▶ [Passage given]
Although most attention has been focused on the volatility of output, the most important impact of recessions is the variability of employment, which is best measured by the employment/population ratio. As with measures of GDP volatility, the standard measures of employment volatility declined noticeably after 1985.

This apparent decline in volatility largely coincided with the chairmanship, lasting nearly twenty years, of Volcker's successor, Alan Greenspan. Whether deservedly or not, Greenspan, rather than Volcker, got the credit. Greenspan's status as the source of all economic wisdom was symbolized in the ultimate Washington accolade, a biography (or rather, hagiography) from Bob Woodward, entitled Maestro.

Greenspan's successor, Ben Bernanke, graduated summa cum laude from Harvard in 1975, and completed a Ph.D. at MIT in 1979. He is, therefore, a leading figure in the generation of economists whose careers began after the breakdown of the long postwar boom, and coincided with the Greenspan era. Unsurprisingly perhaps, Bernanke was among those who did most to promote the idea of a New Era of economic stability.

Bernanke also popularized the use of the term the Great Moderation to describe the New Era. This term was originally coined by James Stock of Harvard University and Mark Watson of Princeton University. Bernanke used it as the title of a widely publicized speech given in 2004.

The Great Moderation was hailed, like previous periods of prosperity, as representing the end of the business cycle. As Gerard Baker wrote in The Times of London in 2007:

Economists are debating the causes of the Great Moderation enthusiastically and, unusually, they are in broad agreement. Good policy has played a part: central banks have got much better at timing interest rate moves to smooth out the curves of economic progress. But the really important reason tells us much more about the best way to manage economies.

It is the liberation of markets and the opening-up of choice that lie at the root of the transformation. The deregulation of financial markets over the Anglo-Saxon world in the 1980s had a damping effect on the fluctuations of the business cycle. These changes gave consumers a vast range of financial instruments (credit cards, home equity loans) that enabled them to match their spending with changes in their incomes over long periods. (Baker 2007)

A couple of years later, writing his farewell column for The Times, Baker wrote an unusually candid admission of error, saying,

My biggest intellectually missed opportunity was the one that essentially informed so much of my economic commentary in the past couple of years. And one, I suppose in my defence, I could say was shared by quite large number of economists more qualified than I. It was a faith in the idea called the Great Moderation. (Baker 2009)

The economic crisis that began in 2007, and is still continuing, marks a dramatic end to "moderation" in economic outcomes. And, as we will see, it represents the failure of the set of ideas to which Baker and others attributed the supposed New Age. To understand both the widespread appeal and the ultimate failure of these ideas, it is necessary to understand the birth and death of the "Great Moderation" theory.

The simplest way to understand why so many economists saw a Great Moderation in the macroeconomic data is to look at recessions and expansions. Before doing this, it's worth taking a moment to discuss how economists use the term recession.

▶ [Dataset extract]

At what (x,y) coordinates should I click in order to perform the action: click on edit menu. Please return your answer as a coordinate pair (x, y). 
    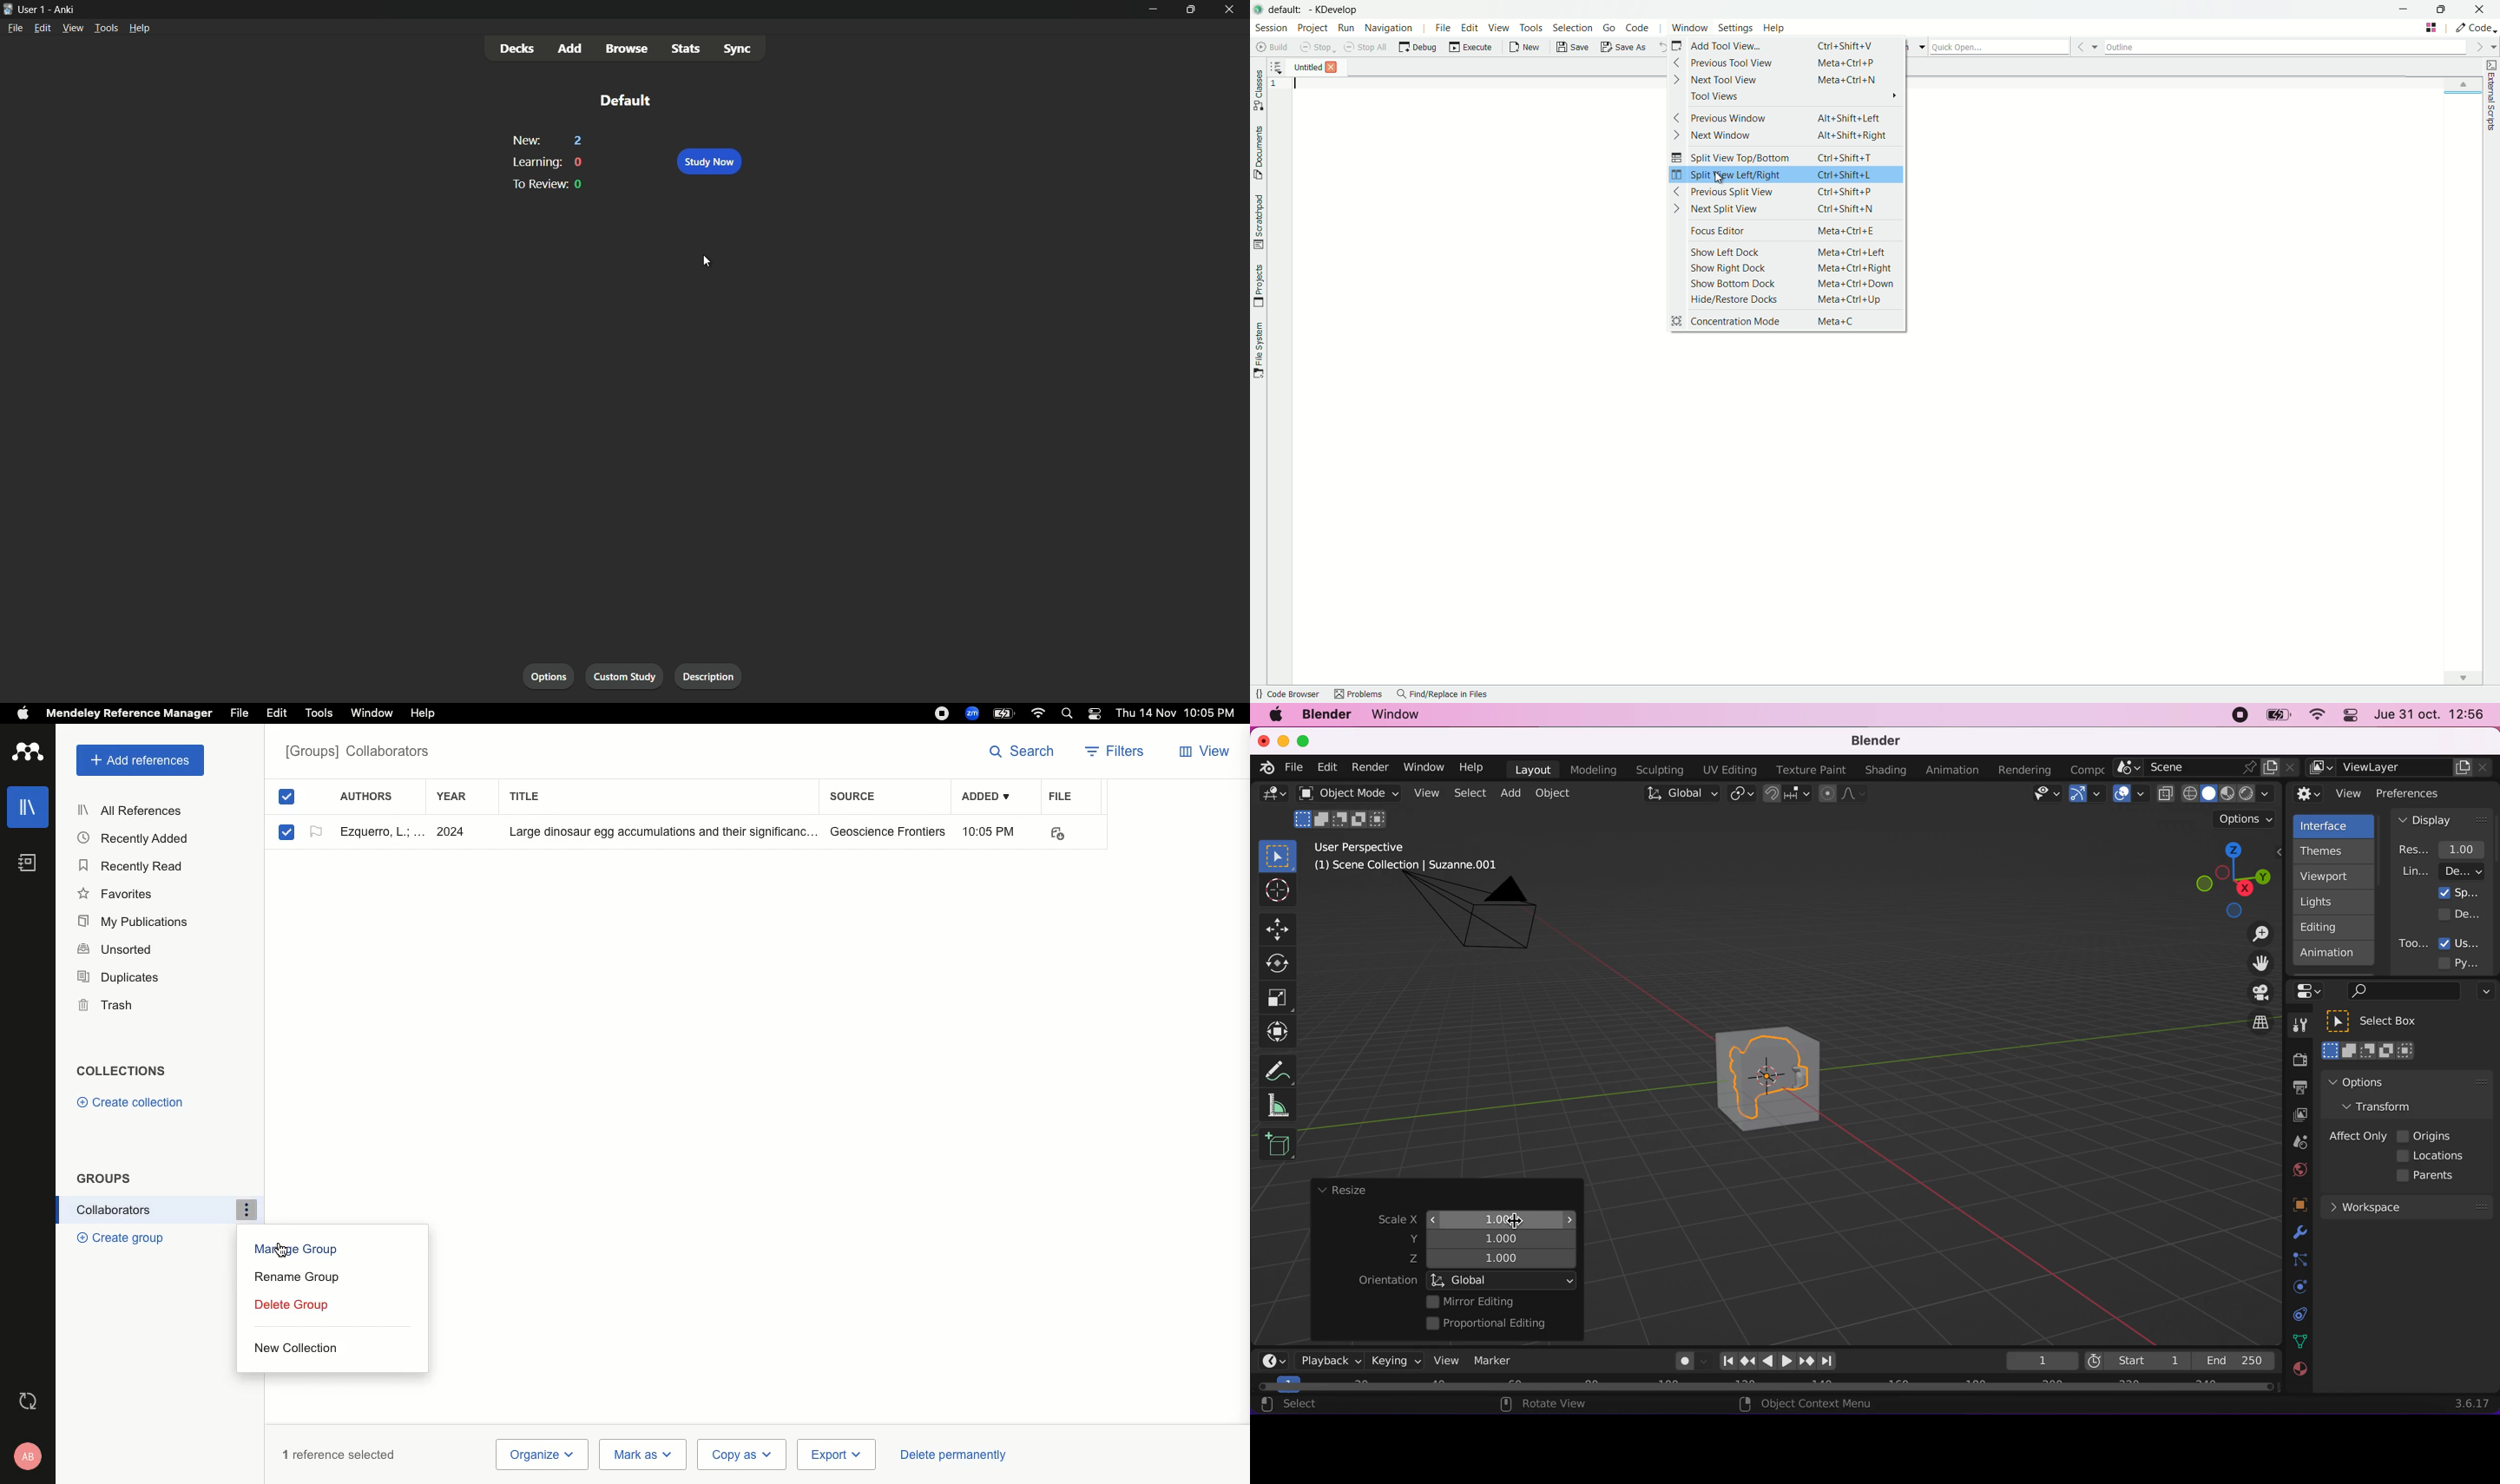
    Looking at the image, I should click on (44, 27).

▶ [Task to carry out]
Write the next part of the passage on the Great Moderation, picking up right after its last sentence. The listing has nothing to do with the passage on the Great Moderation.

▶ [Task result]
It is common to describe the occurrence of two successive quarters of negative economic growth as the "technical" definition of a recession. However, economists rarely use this definition except as a rough guide to the current state of the economy. Rather, economists in the United States generally rely on the assessments made by the Business Cycle Dating Committee of the National Bureau of Economic Research (NBER).

The NBER defines a recession as "a significant decline in economic activity spread across the economy, lasting more than a few months, normally visible in real GDP, real income, employment, industrial production, and wholesale-retail sales." The Dating Committee issues judgments as to when recessions have begun and ended. Similar bodies in other countries make the same kind of judgment, though none has quite the authority of the NBER.

These judgments typically take place a year or so after the event, which is one reason so much attention is paid to the "technical definition." A great deal of energy was expended in 2008, arguing that, despite obvious signs of economic distress, the required two successive quarters of negative growth had not been observed. But in December 2008, the NBER announced that a recession had begun a year earlier, in December 2007. The announcement of the end of a recession takes place with a similar delay.

Whatever the definition, in the years before 1981 (the end of the Volcker recession) recessions in the United States were relatively frequent, about one every five years. The NBER committee defined nine recessions between 1945 and 1981, two of which (those of the early 1970s and the double-dip recession of 1980–81) were both long and severe.

By contrast, the period from 1981 to 2007 was one of long expansions and short recessions. In the entire period, there were only two recessions, in 1990–91 and 2001, and each lasted only eight months. In the light of past experience of failed claims, it might seem premature to proclaim the end, or at least the taming, of the business cycle on the strength of two good cycles. However, history teaches us that we rarely learn from history. The prevailing atmosphere of triumphalism ensured a positive reception for statistical analyses that seemed to show that the business cycle had been tamed.

The dating decisions of the NBER are inevitably somewhat subjective and do not lend themselves to statistical analysis. As result, economists seeking statistical confirmation of the idea that the business cycle had been tamed focused on quarterly economic data. This approach was consistent with the popular idea of a recession as two quarters of negative growth.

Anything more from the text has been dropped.